Moreover, the Sudanese ministry told Ethiopia in Friday’s statement that the introduction of other issues into the discussion other than the subject of negotiation, which is the filling and operation of GERD, is not productive and has no aim other than to continue obstructing negotiations in pursuit of imposing de facto policies that do not serve the issues of good neighbourliness and the security and stability of the region.
Ethiopia, which has been building the $4.8 billion mega dam on the Blue Nile in Benishangul since 2011, has been trying since last year to include a new water shares agreement in the GERD negotiation with the rejection of Egypt and Sudan – the downstream countries.
In its letter sent on 12 April to the United Nations Security Council, Khartoum stressed that the three countries "need to urgently conclude a comprehensive agreement before Ethiopia begins the disastrous second filling process of the dam."

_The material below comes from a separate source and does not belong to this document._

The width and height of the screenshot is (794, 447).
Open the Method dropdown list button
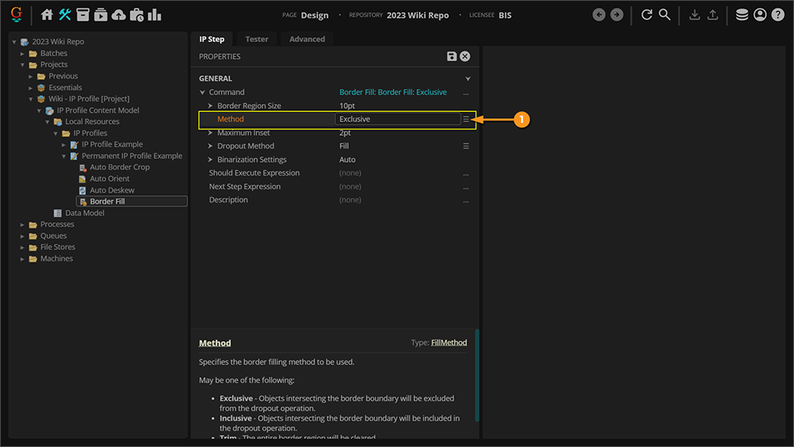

Addis Ababa aims at collecting around 18.4 bcm of Blue Nile water in GERD's reservoir during the second filling scheduled for July – as it has said with or without reaching agreement with the downstream countries – up from the 4 bcm it secured last year.

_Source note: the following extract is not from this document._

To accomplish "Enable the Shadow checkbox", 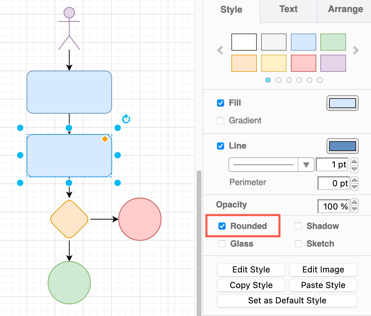I will click(x=298, y=226).
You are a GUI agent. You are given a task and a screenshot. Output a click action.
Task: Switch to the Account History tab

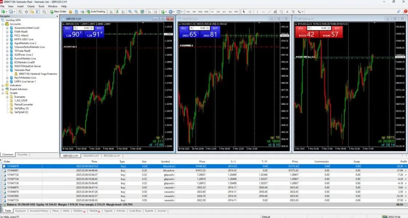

In response, Khartoum has noted that it would take legal action if Ethiopia moves forward with the second filling of the GERD without first signing a legally binding agreement as such scenario would threaten the lives of millions of Sudanese people living downstream the dam, jeopardise the operational safety of its dams, and consequently risk Sudan's national security.
This is inconsistent with the spirit of cooperation among riparian countries that share an international waterway and constitutes a fundamental violation of the existing international legal obligation, the Sudanese letter to the UN body said.
Khartoum concluded the Friday statement by saying “it is better for Ethiopia's interests and options for its present and the future prosperity of all the countries and peoples of the related region to count on joint work based on common interests, and not to spend its attempts to escape from its internal problems by creating enmities with Sudan or other countries in the continent.”